Wow, that is a low price! And I've heard good things about the Kobo, although I've never tried it myself.


----------



## Capri142 (Sep 25, 2009)

ReneAZ said:


> I was in my (closing) Borders store today and saw that the Kobos there were down to $59.
> I bought mine last week for $69  But it was still a steal and I would have been upset if I had waited another week and they were all gone. (FYI, this IS the wifi)
> 
> I am in Jacksonville Fl and we have a Borders closing down here...Same thing the Kobo selling for $59. Also the Sony selling for $79..I'm almost tempted to buy up a few of them and resell them


----------



## SandyM (Nov 14, 2010)

Wow awesome prices!!!  If we could get deals like that in Canada I would buy a Kobo and a Sony at those prices.  
enjoy


----------



## CaitLondon (Oct 12, 2010)

I just got one in Springfield, MO for $59, with the case at $20. It's charging now. It comes w/a slight charge. 
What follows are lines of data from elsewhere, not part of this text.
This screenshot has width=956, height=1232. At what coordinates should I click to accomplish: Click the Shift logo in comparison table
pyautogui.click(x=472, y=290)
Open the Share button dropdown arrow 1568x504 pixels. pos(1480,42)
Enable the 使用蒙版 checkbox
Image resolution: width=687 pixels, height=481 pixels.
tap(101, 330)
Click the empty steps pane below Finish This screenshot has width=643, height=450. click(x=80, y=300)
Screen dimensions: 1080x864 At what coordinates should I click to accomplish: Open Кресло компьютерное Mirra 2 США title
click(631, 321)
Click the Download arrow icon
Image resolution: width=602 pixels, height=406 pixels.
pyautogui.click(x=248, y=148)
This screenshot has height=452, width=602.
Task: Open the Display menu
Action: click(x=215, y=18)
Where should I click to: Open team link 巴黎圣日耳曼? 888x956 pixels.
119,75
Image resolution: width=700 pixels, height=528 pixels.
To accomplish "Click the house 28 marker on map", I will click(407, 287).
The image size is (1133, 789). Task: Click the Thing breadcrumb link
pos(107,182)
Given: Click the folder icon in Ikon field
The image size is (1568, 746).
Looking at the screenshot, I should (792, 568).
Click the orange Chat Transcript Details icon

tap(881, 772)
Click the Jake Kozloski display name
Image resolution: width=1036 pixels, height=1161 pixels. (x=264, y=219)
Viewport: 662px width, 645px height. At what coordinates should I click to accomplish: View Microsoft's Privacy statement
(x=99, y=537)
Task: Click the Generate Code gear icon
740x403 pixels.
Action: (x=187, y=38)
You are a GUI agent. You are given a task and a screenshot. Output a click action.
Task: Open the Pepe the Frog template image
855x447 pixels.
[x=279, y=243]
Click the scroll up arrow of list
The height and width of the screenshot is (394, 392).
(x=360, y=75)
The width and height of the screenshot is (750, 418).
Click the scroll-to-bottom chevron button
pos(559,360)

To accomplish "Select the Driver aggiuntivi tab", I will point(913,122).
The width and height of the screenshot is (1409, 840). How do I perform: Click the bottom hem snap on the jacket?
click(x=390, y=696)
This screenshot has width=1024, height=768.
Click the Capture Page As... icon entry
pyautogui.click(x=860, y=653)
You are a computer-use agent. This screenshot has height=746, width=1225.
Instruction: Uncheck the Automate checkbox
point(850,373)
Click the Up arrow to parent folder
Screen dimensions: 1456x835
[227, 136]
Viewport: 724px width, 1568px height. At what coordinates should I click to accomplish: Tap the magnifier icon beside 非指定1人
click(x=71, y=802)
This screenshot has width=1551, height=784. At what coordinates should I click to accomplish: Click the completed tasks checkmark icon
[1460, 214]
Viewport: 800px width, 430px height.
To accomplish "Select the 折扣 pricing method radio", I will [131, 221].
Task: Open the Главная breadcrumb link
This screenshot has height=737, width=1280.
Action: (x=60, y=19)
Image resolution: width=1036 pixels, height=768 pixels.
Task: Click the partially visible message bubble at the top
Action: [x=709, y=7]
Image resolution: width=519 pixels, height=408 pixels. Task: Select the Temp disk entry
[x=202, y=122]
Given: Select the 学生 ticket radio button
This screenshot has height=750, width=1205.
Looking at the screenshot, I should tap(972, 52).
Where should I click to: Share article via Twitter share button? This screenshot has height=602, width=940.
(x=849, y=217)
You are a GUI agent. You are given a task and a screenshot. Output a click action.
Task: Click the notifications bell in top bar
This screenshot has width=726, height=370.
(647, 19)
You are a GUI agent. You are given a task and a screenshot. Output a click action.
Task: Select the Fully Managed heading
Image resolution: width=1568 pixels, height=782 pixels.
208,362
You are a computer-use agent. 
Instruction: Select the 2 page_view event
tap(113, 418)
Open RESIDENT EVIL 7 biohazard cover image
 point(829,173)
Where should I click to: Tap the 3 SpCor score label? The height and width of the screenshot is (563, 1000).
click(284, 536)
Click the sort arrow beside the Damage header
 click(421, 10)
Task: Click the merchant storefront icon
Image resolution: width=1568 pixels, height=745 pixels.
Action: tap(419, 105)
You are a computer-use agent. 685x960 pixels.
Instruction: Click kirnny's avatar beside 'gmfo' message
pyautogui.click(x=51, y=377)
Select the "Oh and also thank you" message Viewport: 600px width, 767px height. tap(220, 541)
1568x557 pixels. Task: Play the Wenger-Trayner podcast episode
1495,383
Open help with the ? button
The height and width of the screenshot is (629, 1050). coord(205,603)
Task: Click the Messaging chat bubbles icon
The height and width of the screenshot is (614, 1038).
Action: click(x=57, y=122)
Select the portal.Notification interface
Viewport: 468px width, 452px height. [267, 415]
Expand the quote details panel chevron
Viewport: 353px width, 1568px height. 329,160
Mine did not initiate the start-up program when plugged into the computer, and I checked as I have an XP w/service pack 3 on both machines.

However, someone helped by suggesting Adobe Digital Editions, and all that info is in the instructions, if I'd read them 

Reading on landscape was better, I thought that Portrait. I would rather have a Kindle, but the Kobo was cheaper. Not crazy about the backlighting, and maybe there is a way to lighten it. I think it's a good buy. But I really feel badly about Borders.


----------



## CaitLondon (Oct 12, 2010)

Update on the Kobo:

For the price, I'm happy w/the $59 sale price. I wouldn't have been happy if it was still at original price. I think it will make a nice gift for a family member when I buy a Kindle. The Kobo was an impulse buy at a Borders Closing. I didn't have an ereader before and like it, but since I write all day and am on a computer all day, I'm liking audiobooks pretty well when I'm done for.


----------



## *DrDLN* (dr.s.dhillon) (Jan 19, 2011)

I am not familiar with Kobo. Is it a book reader like kindle, nook, sony, apple etc? I have heard the name and smashwords lists books there. I thought it was some kind of publisher/marketer.


----------



## matt youngmark (Jan 11, 2011)

*DrDln* (dr.s.dhillon) said:


> I am not familiar with Kobo. Is it a book reader like kindle, nook, sony, apple etc? I have heard the name and smashwords lists books there. I thought it was some kind of publisher/marketer.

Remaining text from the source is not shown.